Exercise directions = Copy the records verbatim, from their first line through the line containing "BIGODE STANCE (764, 483)", both lines included. Leave the pictures out of your copy.
— Start Material for the task —
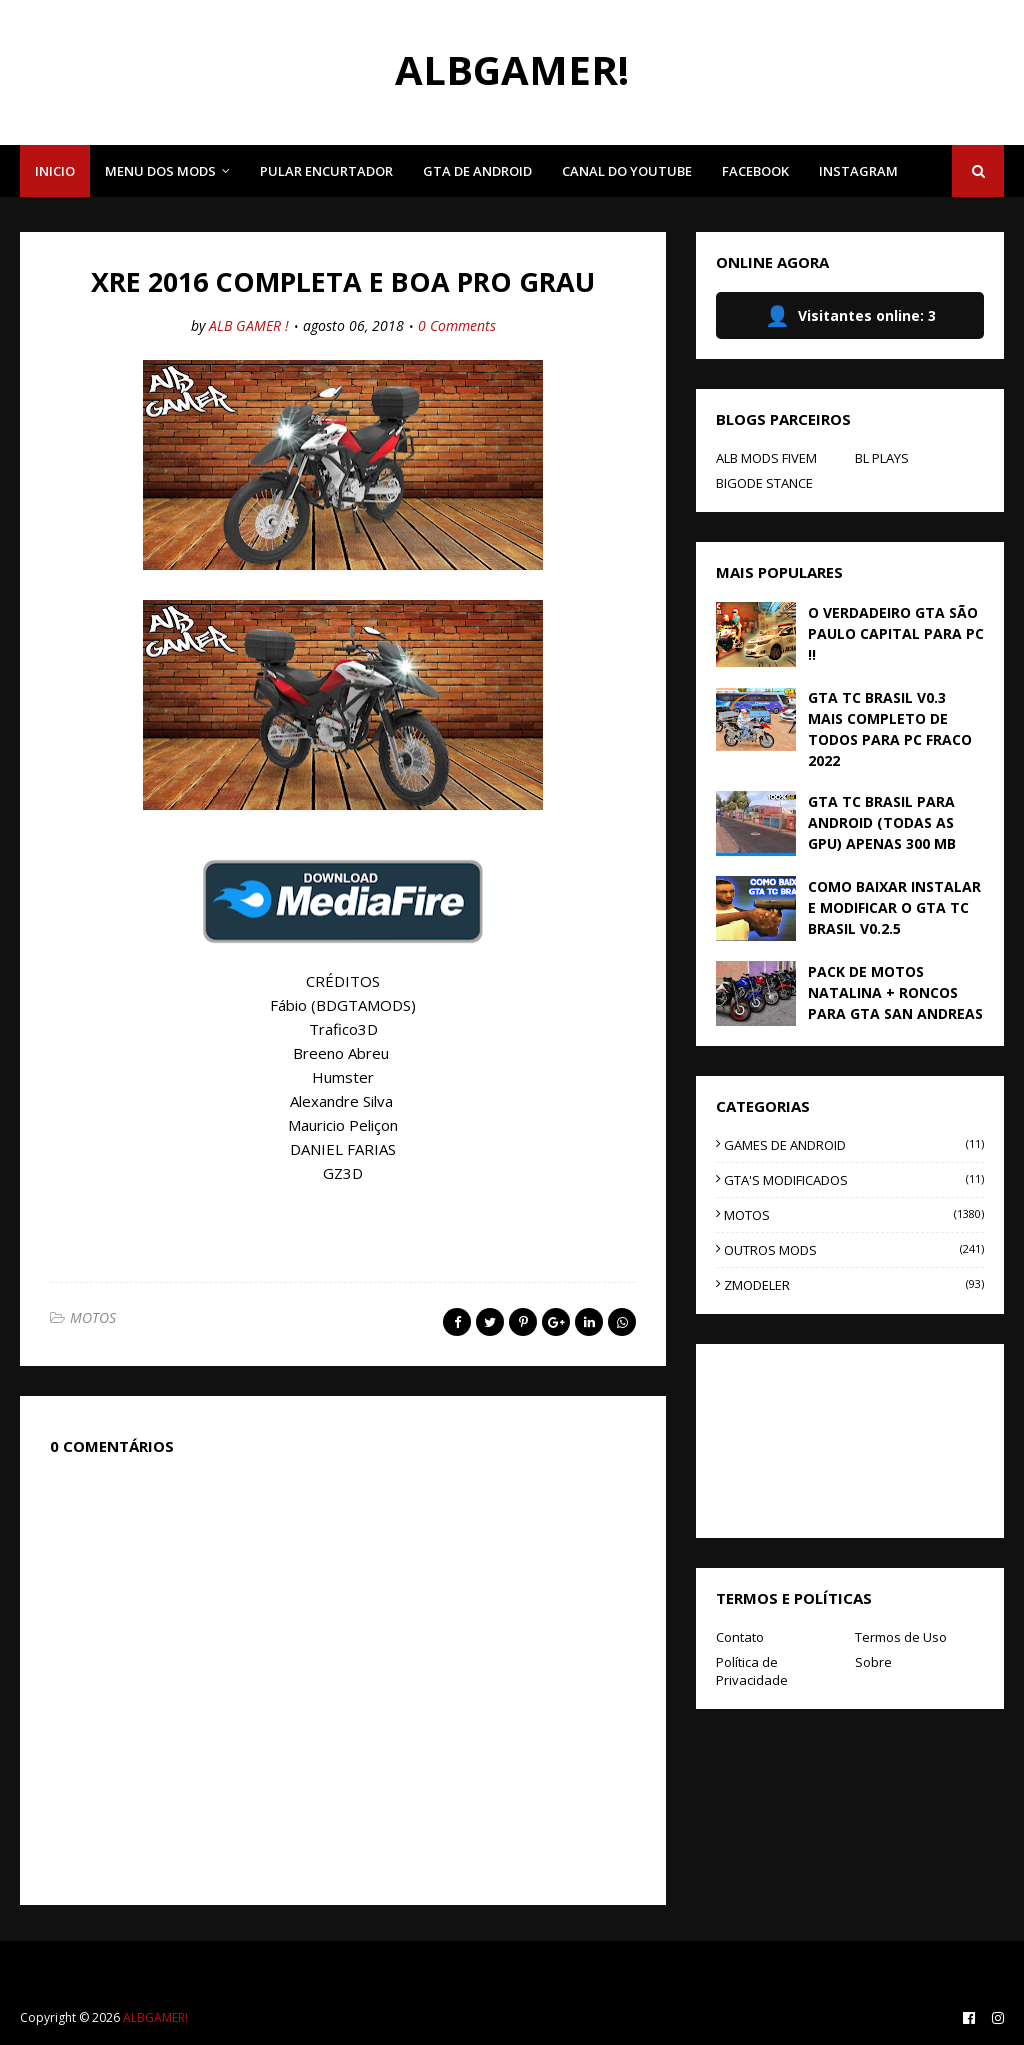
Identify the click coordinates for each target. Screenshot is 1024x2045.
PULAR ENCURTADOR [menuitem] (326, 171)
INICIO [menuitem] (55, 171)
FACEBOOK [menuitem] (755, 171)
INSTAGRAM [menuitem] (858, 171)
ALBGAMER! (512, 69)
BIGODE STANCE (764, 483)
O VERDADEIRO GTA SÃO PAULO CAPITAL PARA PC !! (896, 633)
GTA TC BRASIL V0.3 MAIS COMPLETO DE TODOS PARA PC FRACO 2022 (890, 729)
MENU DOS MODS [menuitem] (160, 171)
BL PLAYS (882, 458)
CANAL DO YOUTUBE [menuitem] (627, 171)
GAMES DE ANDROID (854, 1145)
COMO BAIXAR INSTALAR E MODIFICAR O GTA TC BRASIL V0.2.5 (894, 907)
— End Material for the task —
Answer below =
Identify the click coordinates for each target. Screenshot is 1024x2045.
PULAR ENCURTADOR [menuitem] (326, 171)
INICIO [menuitem] (55, 171)
FACEBOOK [menuitem] (755, 171)
INSTAGRAM [menuitem] (858, 171)
ALBGAMER! (512, 69)
BIGODE STANCE (764, 483)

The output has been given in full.